This repository contains the data we use for testing and demo purposes. All data is either fake, synthetically generated, or completely open.
For now this repo is being used to store both the instructions on how to create a synthetic data set, as well as a set of data files that can be used for various test purposes for Seedcase software.
In order to test and demo the different iterations of Seedcase we will need data that we can test with going forward. There are a few things that this data must be able to do.
We need data that:
- is in a recognised format (for now we focus our attention on csv)
- is in a clean and consistent format (we will be testing data with missing values later)
- is similar to or mimics the medical research data which we are mainly focused on
- does not have any connection to data on real people (is completely fake)
- have enough individual tables that we can test linking them in the backend
- is not under any form of copyright and free to use in a software product that may in future be used by commercial entities
We looked at a number of data sets available online but most didn't fulfil the last three items in the list above. This led us to look at generating our own synthetic data set.
We have decided to work with the software Synthea from SyntheaHealth and generate a standard set of csv files with as few alterations as possible.
- It fulfils all of the items in the list above
- It is easy to use
- It has excellent documentation
- Installation of software will need to be kept updated
- What you see is what you get in terms of columns and data formats
There is an excellent installation guide on Synthea GitHub. As detailed there, the requirements are a version of Java 11 or higher. We have generated data with Synthea with Java 17.

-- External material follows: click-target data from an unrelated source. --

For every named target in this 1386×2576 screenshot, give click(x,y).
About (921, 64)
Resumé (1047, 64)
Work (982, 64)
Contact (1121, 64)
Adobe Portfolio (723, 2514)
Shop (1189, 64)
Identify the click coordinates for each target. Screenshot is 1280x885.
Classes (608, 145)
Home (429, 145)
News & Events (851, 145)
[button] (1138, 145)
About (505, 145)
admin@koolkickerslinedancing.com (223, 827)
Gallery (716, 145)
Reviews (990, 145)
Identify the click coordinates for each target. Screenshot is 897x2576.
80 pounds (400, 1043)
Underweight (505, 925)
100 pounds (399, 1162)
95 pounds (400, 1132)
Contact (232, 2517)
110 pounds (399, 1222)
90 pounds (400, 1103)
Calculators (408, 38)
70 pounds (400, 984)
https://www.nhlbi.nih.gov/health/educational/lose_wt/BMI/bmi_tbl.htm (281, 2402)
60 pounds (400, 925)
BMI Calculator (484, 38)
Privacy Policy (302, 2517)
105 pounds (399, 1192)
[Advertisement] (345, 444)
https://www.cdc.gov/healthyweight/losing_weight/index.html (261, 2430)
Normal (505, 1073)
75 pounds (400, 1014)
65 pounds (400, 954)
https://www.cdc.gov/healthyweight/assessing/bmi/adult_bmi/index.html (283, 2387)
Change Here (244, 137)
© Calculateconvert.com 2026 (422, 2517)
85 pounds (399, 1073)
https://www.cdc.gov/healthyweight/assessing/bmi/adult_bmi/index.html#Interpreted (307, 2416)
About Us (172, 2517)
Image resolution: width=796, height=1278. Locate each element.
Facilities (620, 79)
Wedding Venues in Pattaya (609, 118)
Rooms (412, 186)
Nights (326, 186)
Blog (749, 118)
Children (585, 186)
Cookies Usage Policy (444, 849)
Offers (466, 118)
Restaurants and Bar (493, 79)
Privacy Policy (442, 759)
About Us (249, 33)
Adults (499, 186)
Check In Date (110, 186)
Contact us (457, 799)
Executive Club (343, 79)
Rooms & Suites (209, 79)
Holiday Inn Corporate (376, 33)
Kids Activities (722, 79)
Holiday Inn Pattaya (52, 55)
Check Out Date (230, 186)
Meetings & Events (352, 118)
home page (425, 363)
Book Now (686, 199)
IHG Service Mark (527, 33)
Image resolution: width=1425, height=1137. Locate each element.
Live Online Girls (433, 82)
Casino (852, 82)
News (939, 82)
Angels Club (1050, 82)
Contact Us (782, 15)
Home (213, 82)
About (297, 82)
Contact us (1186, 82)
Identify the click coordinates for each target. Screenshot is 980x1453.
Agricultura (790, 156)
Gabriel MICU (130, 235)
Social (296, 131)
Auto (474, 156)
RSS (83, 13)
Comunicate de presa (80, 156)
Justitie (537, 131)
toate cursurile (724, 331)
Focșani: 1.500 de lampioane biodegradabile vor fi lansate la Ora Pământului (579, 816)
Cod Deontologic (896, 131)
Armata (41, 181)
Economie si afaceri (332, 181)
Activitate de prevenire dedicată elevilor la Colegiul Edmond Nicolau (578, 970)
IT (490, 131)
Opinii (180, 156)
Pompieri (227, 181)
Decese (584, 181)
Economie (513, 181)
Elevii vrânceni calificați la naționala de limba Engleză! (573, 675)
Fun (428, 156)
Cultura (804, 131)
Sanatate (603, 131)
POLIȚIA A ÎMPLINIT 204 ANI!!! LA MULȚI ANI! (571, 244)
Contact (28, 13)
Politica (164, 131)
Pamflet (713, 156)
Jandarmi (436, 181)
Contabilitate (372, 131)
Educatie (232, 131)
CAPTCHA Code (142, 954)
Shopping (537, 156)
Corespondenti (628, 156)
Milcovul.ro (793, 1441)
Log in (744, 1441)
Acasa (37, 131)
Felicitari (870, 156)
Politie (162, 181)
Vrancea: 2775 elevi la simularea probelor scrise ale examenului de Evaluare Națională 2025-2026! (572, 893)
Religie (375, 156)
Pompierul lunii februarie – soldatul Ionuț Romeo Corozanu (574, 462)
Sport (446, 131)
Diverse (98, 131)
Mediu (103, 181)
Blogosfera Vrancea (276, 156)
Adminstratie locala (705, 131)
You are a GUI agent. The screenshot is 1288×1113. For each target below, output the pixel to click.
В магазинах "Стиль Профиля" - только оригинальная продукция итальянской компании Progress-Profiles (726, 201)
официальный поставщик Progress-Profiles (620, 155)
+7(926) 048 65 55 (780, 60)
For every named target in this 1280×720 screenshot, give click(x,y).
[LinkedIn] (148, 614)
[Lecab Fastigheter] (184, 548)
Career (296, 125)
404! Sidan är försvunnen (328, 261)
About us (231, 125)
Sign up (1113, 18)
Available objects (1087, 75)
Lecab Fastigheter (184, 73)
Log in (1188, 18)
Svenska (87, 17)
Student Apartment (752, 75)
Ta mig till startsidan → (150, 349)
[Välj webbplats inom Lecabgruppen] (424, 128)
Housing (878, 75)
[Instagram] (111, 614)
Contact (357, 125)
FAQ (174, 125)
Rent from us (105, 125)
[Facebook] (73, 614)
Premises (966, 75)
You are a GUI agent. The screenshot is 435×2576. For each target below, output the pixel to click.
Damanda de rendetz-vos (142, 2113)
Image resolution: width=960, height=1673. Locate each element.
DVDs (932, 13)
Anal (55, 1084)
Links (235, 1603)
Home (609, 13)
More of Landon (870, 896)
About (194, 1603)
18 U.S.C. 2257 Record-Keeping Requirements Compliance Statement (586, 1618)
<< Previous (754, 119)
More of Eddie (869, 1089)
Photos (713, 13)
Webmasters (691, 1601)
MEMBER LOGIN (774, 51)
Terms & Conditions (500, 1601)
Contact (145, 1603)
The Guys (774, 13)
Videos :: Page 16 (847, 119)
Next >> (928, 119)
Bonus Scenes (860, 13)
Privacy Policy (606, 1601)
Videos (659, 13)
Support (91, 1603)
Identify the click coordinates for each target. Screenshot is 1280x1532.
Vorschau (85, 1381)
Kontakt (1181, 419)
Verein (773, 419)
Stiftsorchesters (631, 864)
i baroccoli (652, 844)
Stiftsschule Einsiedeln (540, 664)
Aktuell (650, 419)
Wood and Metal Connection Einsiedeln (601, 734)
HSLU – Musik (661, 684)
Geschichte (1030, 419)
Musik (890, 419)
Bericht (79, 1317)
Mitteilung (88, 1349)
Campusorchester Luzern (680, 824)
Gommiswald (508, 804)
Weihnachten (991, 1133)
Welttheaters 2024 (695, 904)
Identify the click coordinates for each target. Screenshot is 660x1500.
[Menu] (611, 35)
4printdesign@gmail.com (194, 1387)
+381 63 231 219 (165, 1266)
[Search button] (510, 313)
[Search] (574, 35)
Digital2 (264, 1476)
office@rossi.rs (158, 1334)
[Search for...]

Once the appropriate version of Java is installed, follow the installation guidance under Installation
on the page linked above. The gradlew steps can be skipped, but it is a good idea to generate a population of one patient initially to check that it works as expected.
When the run of Synthea is successful there is a small change needed to the settings file. This file (as described on Synthea's page) is located in the src folder:
src/main/resources/synthea.properties
In the properties file update the following values to:
exporter.fhir.export = False
exporter.csv.export = True
exporter.csv.folder_per_run = True
Once the settings file is updated, generate data for 1000 patients with the following command:
./run_synthea -p 1000
This will generate a folder called Output with the produced csv files. There is a detailed description of the various files and fields here.